Dra. Laila de Laguiche destaca qualificação profissional como eixo central para reduzir incapacidades na hanseníase em conferência nacional do Ministério da Saúde
Neste sábado, a dermatologista e hansenologista Dra. Laila de Laguiche, fundadora e presidente do Instituto Aliança Contra Hanseníase (AAL), participou como palestrante na Conferência Nacional de Alto Nível em Hanseníase 2026: Intensificando esforços por um Brasil livre da hanseníase, realizada entre os dias 12 e 14 de março, no Rio de Janeiro/RJ, promovida pelo Ministério da Saúde, por meio da Secretaria de Vigilância em Saúde e Ambiente (SVSA).
Em sua apresentação, com o tema “Qualificação de profissionais da saúde na atenção complementar na linha de cuidado da hanseníase”, a especialista trouxe uma análise aprofundada sobre um dos principais desafios atuais no enfrentamento da doença: a necessidade de transformar conhecimento técnico acumulado em capacidade clínica efetivamente distribuída no sistema de saúde.
Ao longo da palestra, Dra. Laila destacou que, embora o Brasil tenha avançado significativamente no diagnóstico e tratamento da hanseníase, ainda persistem lacunas importantes na prevenção de incapacidades.

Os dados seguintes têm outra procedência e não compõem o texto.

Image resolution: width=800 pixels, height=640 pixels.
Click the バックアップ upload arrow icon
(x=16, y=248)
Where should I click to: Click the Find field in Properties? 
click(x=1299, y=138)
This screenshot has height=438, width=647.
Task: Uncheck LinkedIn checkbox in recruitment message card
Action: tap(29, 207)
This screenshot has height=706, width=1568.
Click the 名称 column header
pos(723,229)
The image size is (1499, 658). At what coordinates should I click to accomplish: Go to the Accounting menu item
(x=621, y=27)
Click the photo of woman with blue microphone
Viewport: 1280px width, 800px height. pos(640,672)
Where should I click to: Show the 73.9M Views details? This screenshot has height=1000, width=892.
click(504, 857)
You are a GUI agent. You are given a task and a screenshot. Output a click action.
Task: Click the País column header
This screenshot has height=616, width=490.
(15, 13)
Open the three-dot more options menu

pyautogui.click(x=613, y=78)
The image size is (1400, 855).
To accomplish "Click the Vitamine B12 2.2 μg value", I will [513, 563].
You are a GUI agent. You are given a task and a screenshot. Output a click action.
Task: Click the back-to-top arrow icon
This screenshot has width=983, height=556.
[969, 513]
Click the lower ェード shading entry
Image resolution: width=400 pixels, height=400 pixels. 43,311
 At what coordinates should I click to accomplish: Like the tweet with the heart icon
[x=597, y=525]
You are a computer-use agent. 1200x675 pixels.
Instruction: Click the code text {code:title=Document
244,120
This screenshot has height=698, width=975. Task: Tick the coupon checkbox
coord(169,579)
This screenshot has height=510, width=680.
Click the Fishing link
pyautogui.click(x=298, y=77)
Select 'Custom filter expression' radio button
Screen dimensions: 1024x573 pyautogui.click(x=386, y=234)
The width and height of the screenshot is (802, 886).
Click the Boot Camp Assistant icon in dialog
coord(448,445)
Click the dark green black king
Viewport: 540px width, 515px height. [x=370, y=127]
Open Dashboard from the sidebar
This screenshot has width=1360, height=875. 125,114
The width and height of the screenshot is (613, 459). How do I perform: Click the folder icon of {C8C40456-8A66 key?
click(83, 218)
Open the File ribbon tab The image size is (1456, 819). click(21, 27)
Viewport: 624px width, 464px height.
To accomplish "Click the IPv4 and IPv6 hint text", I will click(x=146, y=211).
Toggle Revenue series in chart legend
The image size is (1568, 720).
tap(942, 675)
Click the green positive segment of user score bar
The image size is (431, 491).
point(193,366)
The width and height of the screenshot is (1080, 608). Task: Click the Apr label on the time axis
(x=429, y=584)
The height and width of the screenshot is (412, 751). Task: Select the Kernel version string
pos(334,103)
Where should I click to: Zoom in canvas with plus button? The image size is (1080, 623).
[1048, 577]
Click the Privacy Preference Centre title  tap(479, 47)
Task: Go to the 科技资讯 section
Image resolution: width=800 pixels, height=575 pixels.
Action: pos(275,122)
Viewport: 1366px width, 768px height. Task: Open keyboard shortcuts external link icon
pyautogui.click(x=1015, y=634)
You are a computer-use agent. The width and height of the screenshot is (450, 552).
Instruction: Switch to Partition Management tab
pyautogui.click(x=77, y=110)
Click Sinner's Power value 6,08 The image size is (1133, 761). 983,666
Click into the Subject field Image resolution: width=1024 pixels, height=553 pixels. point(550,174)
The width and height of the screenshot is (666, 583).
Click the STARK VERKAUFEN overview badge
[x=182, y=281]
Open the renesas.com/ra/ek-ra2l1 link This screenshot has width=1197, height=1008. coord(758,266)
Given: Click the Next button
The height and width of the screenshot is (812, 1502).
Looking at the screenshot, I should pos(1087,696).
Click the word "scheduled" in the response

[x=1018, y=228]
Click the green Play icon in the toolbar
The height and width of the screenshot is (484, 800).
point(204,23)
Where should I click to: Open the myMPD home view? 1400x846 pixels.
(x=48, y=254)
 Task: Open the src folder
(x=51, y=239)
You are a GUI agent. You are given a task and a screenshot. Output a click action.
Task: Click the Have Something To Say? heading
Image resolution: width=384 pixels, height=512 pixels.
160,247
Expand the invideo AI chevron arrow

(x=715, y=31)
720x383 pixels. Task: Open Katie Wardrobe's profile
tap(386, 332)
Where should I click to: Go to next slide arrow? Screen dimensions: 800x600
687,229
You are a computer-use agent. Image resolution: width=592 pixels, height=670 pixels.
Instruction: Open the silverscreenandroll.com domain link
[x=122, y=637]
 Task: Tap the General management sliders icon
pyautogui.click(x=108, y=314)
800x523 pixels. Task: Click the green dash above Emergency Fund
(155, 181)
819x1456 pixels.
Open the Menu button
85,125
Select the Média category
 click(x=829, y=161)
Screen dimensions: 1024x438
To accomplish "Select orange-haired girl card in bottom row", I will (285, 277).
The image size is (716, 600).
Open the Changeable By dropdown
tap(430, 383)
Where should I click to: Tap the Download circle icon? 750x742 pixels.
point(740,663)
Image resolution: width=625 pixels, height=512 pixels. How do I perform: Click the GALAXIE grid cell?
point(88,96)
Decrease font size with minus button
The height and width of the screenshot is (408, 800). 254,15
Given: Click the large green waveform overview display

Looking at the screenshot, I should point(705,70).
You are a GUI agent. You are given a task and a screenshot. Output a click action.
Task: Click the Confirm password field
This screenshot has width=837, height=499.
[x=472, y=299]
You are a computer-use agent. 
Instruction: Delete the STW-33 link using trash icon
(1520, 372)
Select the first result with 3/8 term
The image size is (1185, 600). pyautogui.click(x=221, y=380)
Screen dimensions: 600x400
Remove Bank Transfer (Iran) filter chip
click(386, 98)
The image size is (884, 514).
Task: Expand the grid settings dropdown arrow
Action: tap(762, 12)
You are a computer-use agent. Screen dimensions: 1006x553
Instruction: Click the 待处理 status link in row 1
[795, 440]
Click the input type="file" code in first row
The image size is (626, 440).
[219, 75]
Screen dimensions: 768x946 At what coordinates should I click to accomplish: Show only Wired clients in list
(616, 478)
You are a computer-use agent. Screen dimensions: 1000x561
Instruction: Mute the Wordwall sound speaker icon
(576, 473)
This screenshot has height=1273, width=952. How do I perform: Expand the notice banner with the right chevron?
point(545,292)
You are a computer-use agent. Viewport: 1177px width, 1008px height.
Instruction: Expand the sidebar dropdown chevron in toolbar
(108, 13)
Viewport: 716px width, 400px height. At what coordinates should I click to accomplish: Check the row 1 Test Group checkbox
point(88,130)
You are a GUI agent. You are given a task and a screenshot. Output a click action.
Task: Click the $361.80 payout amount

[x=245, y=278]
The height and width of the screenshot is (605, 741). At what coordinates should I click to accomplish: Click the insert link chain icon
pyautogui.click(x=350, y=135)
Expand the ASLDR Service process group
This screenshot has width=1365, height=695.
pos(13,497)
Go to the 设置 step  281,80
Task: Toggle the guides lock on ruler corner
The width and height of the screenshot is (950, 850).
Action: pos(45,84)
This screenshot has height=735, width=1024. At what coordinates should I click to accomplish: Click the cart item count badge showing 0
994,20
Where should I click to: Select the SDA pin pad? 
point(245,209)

Segundo ela, muitas das sequelas observadas poderiam ser evitadas por meio de intervenções oportunas, desde que os profissionais estejam adequadamente capacitados para reconhecer precocemente sinais de neurite, reações hansênicas e riscos funcionais.
“A hanseníase pode ser tratada com medicamentos, mas evitar o dano neural e preservar a função depende diretamente da qualidade do cuidado oferecido ao longo de toda a linha de atenção”, afirmou.
A apresentação abordou também experiências internacionais relevantes, que têm investido na estruturação de programas contínuos de capacitação e na incorporação da prevenção de incapacidades como componente central das políticas públicas de hanseníase.
Outro ponto central foi a necessidade de superar a lógica de treinamentos pontuais, avançando para modelos estruturados de educação continuada, com prática supervisionada, tutoriamento clínico e integração entre serviços e centros de referência. Para a especialista, a qualificação profissional deve ser compreendida como uma infraestrutura permanente do sistema de saúde, e não como uma ação isolada.
A Dra. Laila enfatizou ainda o papel da atenção complementar — que inclui a prevenção de incapacidades, a reabilitação funcional, o uso de tecnologia assistiva e o suporte psicossocial — como elemento essencial para garantir qualidade de vida às pessoas acometidas pela hanseníase.
Como encaminhamento, apresentou uma agenda estratégica voltada ao fortalecimento da linha de cuidado no Brasil, destacando a importância de institucionalizar a avaliação neurológica sistemática, integrar a reabilitação desde o diagnóstico e fortalecer redes de referência capazes de sustentar a qualidade do cuidado em todos os níveis do sistema de saúde.
A participação da Dra. Laila reforça o papel do Instituto Aliança Contra Hanseníase como uma instituição que alia ciência, educação e atuação prática em campo, contribuindo de forma consistente para o fortalecimento das políticas públicas e para a construção de soluções sustentáveis no enfrentamento da hanseníase no Brasil.